PROVIDED DATA:
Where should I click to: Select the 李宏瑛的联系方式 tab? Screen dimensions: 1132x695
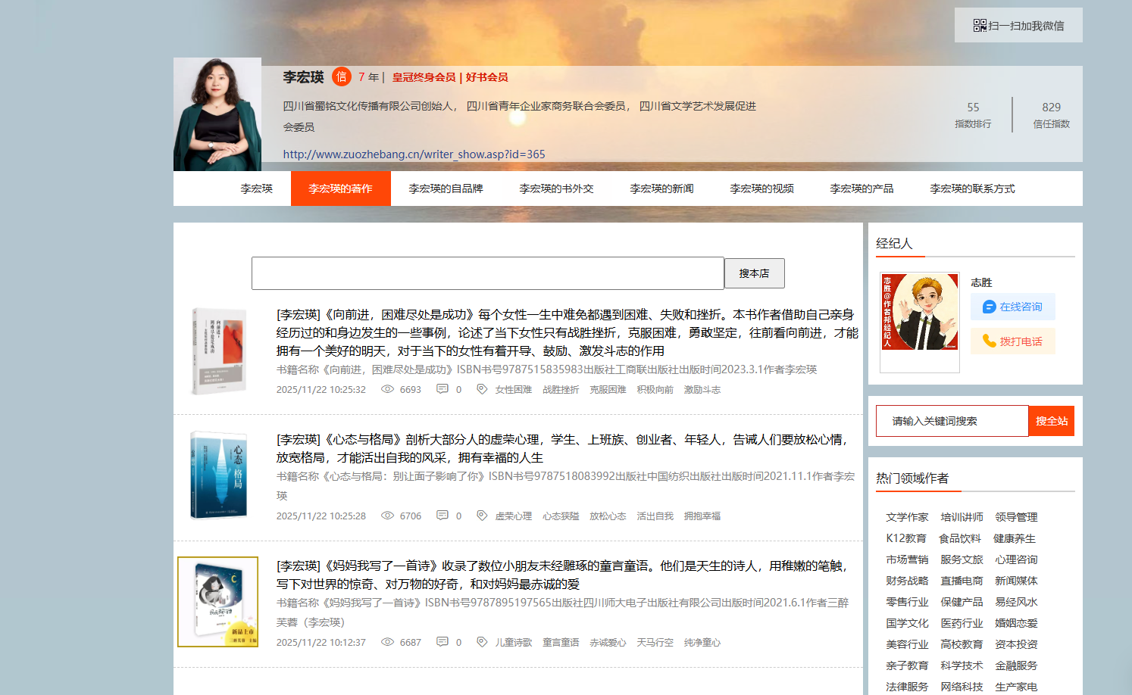tap(972, 189)
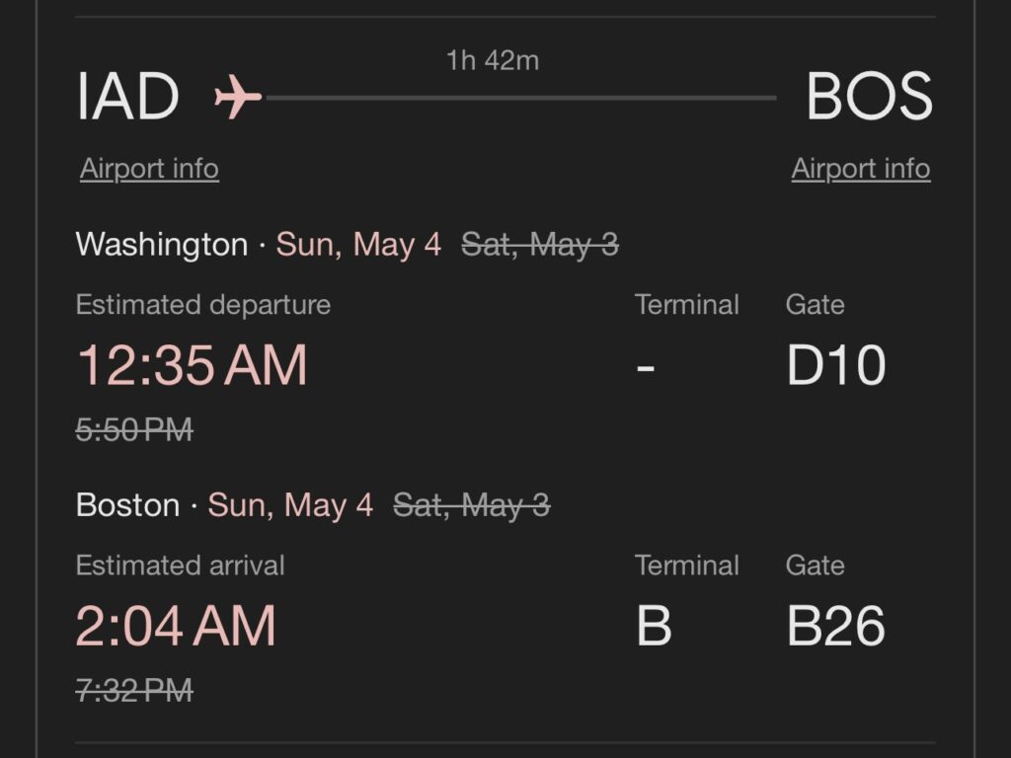This screenshot has height=758, width=1011.
Task: Click Boston Sun, May 4 date
Action: (x=290, y=505)
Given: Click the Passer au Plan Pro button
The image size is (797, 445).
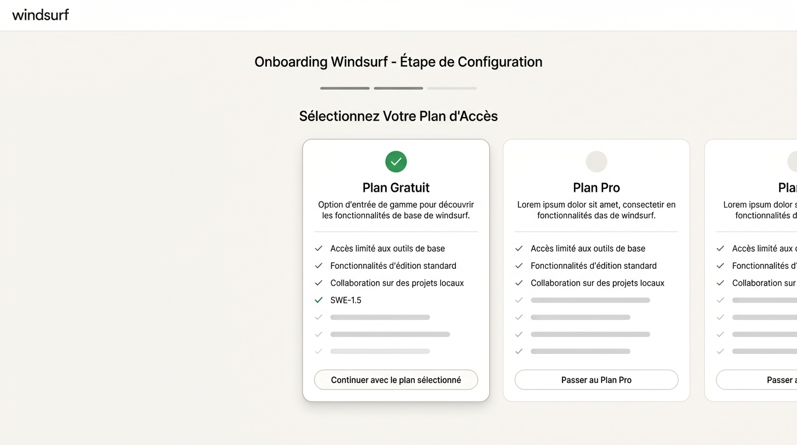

WORK INSTRUCTIONS: Format the records, from the first line through the line containing "Action: (x=290, y=505)", as a Markdown table with a Row column giving the row number and a Line column giving the line, skipping blank lines and omitting the pictures.

ANSWER TO THIS TASK:
| Row | Line |
|---|---|
| 1 | Where should I click to: Select the 李宏瑛的联系方式 tab? Screen dimensions: 1132x695 |
| 2 | tap(972, 189) |
| 3 | This screenshot has height=758, width=1011. |
| 4 | Task: Click Boston Sun, May 4 date |
| 5 | Action: (x=290, y=505) |